Well Past the Guardian Winds

Once he endures the paperwork tempest that is the Japanese Customs and Tariff Bureau, Alvah finds a lot to love in the Land of the Rising Sun, including the Awamori distillery.From "The Roger Henry File" for April 25, 2008

October 30, 2008


Alvah discovers the Awamori distillery.

Whenever I see Tere Batham’s byline on a CW article I dive right in because I find her style articulate and information accurate. Some time back she wrote about “Japan’s Guardian Winds,” explaining the difficulties in planning a passage to Japan from virtually any direction (“Outfoxing Japan’s Guardian Winds,” August 2002).

In spite of our conservative timing, or perhaps because of it, we found those winds, and lack thereof, still guarding the Land of the Rising Sun. We worked hard for 12 days through light airs until we were almost within sight of Okinawa. Then a real buster rolled down from the northwest. We hove to for 36 hours, read good books and consumed a fat mahi-mahi we had boated. When the winds abated we punched through to the southern city of Naha.

Here we found another type of wind guarding Japan–a wind created from the shuffle of paperwork that I thought might blow us back to Guam.


Upon arrival, the coast guard directed us to a tug basin and told us in halting English to wait for “our agent,” a Mr. Kinjo. Mega-yachts love these agent fellows because they act as translators and deftly navigate through a cumbersome entry process. But they don’t come cheap and our budget doesn’t accommodate such luxuries.

Mr. Kinjo arrived by boat. Seeing he was an agent, I expected he would speak English, but nary a recognizable word fell from his lips. I tried to explain that I did not require his services. Nevertheless, he began rapid firing information through cell phones in each hand.

Customs arrived, all three of them in shiny caps and epaulettes. I filled out a mountain of paperwork, in triplicate without carbons, listing our last 10 ports of call, exact dates of arrival and departure, all future ports of call with specific dates, and personal details sufficient to write a biography.


Then Quarantine arrived, and again the forms flew about the cabin like leaves in an autumn wind. The Coast Guard required the cubic equivalent of War and Peace in paperwork, then Mr. Kinjo huddled us into a car and raced us off to Immigration. Fingerprinted, photographed, and visas in hand, we then dropped copies of each bureaucracy’s papers to the others.

I go almost epileptic when faced with uniforms, stamps, and unnecessary layers of rules and regulations. Nevertheless, I kept smiling, bit my lip, and hummed, “We are sailing, we are sailing, across the waters, to be free.”

Japan has “Open” ports and “Closed” ports. The problem is no one could furnish us with a list of which are what. We entered at Naha because it is “Open,” but one cannot stay there. At Mr. Kinjo’s suggestion, in the morning we sailed for Ginowan Marina, five miles to the north.
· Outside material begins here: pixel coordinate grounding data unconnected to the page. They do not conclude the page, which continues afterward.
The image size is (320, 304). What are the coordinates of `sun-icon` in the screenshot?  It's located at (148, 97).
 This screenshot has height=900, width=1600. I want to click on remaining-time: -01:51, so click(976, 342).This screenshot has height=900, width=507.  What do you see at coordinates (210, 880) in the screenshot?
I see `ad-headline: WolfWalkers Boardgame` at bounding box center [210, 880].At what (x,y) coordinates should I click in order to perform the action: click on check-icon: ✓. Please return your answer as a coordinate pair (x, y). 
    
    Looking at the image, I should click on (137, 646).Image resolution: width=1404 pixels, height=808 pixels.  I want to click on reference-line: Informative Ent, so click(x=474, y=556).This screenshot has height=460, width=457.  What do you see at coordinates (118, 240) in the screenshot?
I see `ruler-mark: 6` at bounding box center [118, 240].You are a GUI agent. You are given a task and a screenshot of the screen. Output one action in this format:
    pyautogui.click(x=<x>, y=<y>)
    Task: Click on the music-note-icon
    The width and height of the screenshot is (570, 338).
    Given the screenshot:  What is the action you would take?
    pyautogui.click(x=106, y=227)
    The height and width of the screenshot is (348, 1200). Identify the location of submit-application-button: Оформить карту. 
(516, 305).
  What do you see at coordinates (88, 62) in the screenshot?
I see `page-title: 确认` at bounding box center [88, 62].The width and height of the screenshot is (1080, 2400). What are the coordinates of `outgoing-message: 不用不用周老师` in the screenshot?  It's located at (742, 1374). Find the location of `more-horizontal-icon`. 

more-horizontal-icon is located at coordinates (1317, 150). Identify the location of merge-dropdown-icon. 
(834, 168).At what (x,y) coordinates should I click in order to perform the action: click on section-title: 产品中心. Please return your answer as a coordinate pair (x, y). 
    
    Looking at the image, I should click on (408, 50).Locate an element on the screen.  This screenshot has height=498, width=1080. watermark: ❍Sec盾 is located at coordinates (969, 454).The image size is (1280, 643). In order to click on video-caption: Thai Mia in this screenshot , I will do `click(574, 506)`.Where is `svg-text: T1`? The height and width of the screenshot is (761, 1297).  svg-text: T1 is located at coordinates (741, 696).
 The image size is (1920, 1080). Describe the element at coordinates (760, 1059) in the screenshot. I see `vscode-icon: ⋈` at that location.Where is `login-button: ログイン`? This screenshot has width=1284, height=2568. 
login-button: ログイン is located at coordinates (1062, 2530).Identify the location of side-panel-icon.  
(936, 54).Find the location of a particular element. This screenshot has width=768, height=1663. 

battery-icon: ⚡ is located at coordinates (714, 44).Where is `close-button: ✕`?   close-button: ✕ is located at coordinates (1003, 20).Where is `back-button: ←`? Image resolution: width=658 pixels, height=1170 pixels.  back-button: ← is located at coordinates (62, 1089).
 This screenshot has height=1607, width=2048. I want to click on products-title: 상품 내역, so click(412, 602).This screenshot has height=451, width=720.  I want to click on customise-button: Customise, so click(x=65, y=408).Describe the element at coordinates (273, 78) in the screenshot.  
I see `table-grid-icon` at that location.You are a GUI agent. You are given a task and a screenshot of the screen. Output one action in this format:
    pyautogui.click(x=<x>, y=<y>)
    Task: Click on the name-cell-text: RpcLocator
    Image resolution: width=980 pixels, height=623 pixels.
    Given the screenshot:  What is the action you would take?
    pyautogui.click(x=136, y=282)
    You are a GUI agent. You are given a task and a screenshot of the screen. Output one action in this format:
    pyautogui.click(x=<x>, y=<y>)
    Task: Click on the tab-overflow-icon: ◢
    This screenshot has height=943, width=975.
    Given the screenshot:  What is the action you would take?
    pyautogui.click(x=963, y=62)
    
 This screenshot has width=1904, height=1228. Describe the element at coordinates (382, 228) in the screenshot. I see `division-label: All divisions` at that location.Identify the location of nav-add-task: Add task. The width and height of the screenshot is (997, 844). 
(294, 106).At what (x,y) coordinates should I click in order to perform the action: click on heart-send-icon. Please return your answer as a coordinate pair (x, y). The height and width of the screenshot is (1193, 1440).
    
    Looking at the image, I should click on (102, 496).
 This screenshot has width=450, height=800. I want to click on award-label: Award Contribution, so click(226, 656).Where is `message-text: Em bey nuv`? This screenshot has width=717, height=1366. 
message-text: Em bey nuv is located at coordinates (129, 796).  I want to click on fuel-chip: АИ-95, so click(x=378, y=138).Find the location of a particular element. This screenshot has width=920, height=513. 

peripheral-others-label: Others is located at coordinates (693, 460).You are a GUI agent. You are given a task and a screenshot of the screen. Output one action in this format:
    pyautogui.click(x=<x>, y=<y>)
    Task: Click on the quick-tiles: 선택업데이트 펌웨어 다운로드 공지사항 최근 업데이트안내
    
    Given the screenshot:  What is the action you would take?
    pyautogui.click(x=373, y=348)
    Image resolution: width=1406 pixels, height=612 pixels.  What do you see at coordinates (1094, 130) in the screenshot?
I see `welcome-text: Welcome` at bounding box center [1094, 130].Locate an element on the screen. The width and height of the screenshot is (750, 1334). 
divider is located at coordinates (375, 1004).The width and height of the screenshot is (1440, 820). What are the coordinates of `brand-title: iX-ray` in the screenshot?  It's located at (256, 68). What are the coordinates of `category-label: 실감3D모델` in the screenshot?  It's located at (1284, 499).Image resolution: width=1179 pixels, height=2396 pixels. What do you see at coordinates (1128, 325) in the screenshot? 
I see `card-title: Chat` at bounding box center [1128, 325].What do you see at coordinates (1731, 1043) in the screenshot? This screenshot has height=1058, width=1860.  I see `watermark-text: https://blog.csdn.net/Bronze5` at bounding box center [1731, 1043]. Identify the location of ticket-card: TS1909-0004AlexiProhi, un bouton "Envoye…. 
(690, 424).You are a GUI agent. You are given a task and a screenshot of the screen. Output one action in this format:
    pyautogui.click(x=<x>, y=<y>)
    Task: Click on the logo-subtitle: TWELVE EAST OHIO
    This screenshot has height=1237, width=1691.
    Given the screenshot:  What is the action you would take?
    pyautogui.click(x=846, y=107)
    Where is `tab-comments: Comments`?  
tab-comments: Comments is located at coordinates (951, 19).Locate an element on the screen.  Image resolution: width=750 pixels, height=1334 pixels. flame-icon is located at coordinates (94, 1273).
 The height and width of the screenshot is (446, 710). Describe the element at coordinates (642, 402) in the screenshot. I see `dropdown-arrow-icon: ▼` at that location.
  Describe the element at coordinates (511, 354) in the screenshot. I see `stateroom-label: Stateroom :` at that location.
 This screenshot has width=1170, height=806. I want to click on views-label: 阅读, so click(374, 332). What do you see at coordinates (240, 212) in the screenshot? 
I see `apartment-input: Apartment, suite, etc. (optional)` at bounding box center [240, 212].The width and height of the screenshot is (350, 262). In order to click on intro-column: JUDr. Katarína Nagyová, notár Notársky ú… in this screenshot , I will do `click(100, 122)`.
He met us by boat at the rain-swept entrance and guided us in.


There, lined up on the dock, each waiting their turn, was Customs, Animal Quarantine, et al. I groaned out-loud. One paper stated that the captain of any foreign-flagged vessel that enters a “Closed” port without prior written permission will be subject to 1 million-yen fine, two years imprisonment, and the confiscation of his boat. Then we were told that Ginowan was a “Closed” port. As the sweat broke on my brow I started to calculate just what 1 million yen meant in greenbacks.

Mr. Kinjo came to the rescue by rushing us to yet another office, Okinawa Development Marine Transport Agency, where we retroactively applied for permission to enter Ginowan.

I only mention this in such detail to describe my state of mind when we first broke through the rice-paper wall and got to actually see Japan. I went from wanting to head out for the open sea to being willing to endure this process on a weekly basis, all within four hours.


Mr. Kinjo, twin cell-phones blazing, took us on a whirlwind tour of Naha. In a bustling open market we puzzled over indistinguishable foods such as stacks of dried sea snake. In the traditional fabric section, a smiling clerk insisted on dressing Diana in the full kimono regalia. Diana swooned, delirious with delight, down the narrow lanes of the ancient pottery-making district. I felt a mild form of delirium myself after our tour of the Awamori (rice whiskey) distillery. (Hey, that’s part of the culture too.) And we both marveled at the elegant simplicity, yet grand scale of the ancient Shurijo Castle.

Simply put, already Japan appeared as astonishing, diverse, demanding, and rich with potential, and we had hardly been out of sight of the boat.

By the way, Mr. Maseo Kinjo is not an agent in the professional sense. He asks nothing for the indefatigable services he has rendered. He just loves sailing and likes sailors, and took it upon himself to help us get our feet planted upon this most amazing of lands.